Top-line resilience and organic growth
Sales of CHF 3.056 billion, +0.6% vs prior year; organic sales growth of 2.9% demonstrating underlying demand momentum despite adverse FX headwinds (-2.9%, ~CHF 88m).
Improved adjusted profitability
Adjusted EBIT of CHF 371 million (prior CHF 350.2m), adjusted EBIT margin increased to 12.2% from 11.6% (up ~0.6 percentage points), showing margin recovery and progress toward the 12–15% target range.
Strong cash generation
Operating free cash flow of CHF 274 million, representing 57% of EBITDA and 124% of net income — a strong cash conversion signal supporting deleveraging and capital allocation.
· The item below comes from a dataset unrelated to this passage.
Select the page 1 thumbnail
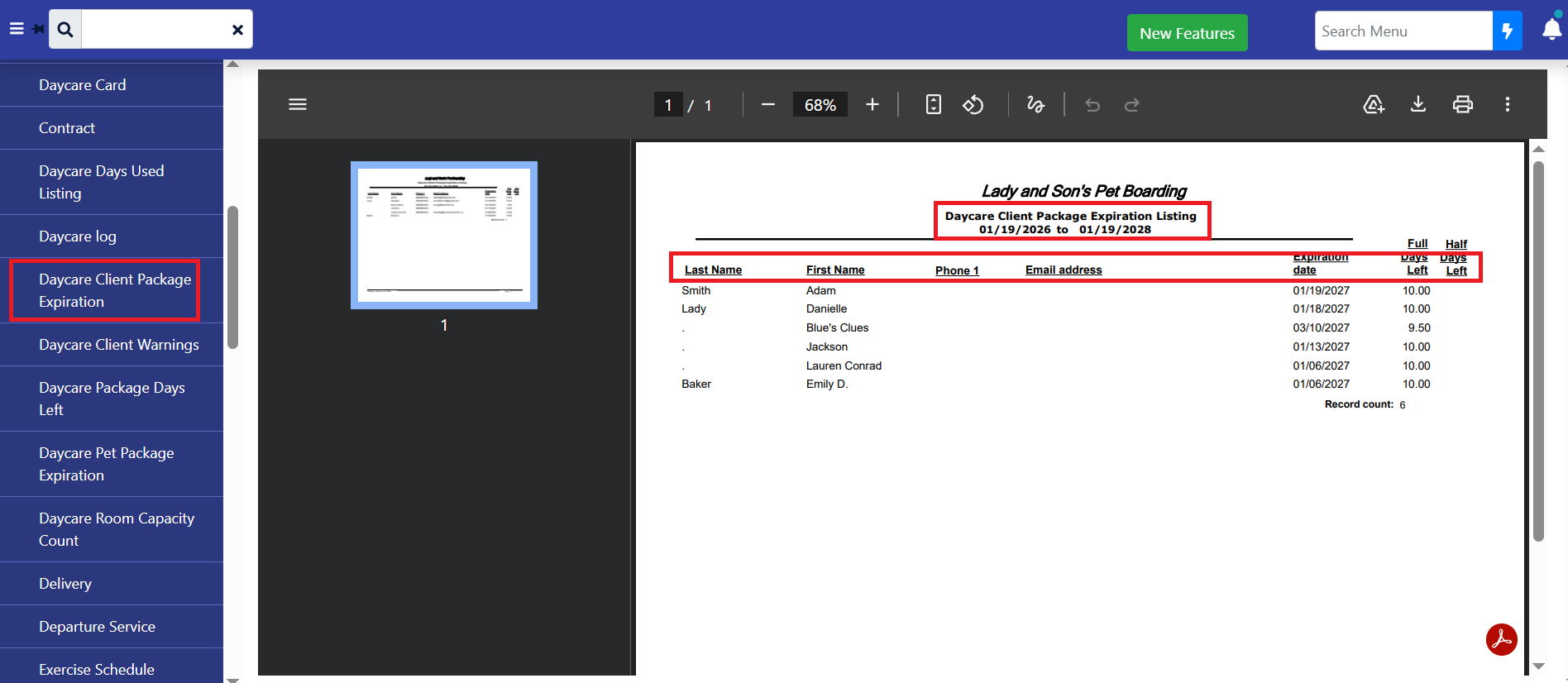444,235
Solid segment and end-market wins (Electronics & Aerospace)
Electronics sales increased from ~CHF 400m to CHF 422m (noted as a main growth driver, driven by stamped components and smartphone replacement cycles); aerospace delivered encouraging performance with rapid project execution (example: 16-month development to first flight).
Sustainability and ESG progress
Scope 1 & 2 emissions reduced by 77.1% (metric tons CO2 relative to net sales vs 2020 baseline); renewable electricity now covers 81.5% of total electricity demand; improved accident rate and confirmed dual education/training targets.
Balance sheet strength and shareholder return
Equity ratio improved to 64.4% (above 60% target); first bond reimbursed; Board proposes dividend CHF 2.50 per share (payout ratio below 50%), dividend yield ~2.3% at year-end share price.
Operational efficiencies and cost discipline
Personnel expense quota reduced by 0.5 percentage points and OpEx by 0.4 percentage points; streamlining program already generating benefits and expected to yield ~0.8 percentage points improvement in EBIT over time.
Targeted M&A and strategic expansion
Acquisitions and partner purchases (DB Building Fasteners in US; planned Gödde, Oltrogge, Perschmann; 51% stake in Jellypipe/Hoffmann Additive Manufacturing) expand distribution, market access and add ~3% scope effect contribution in revenue.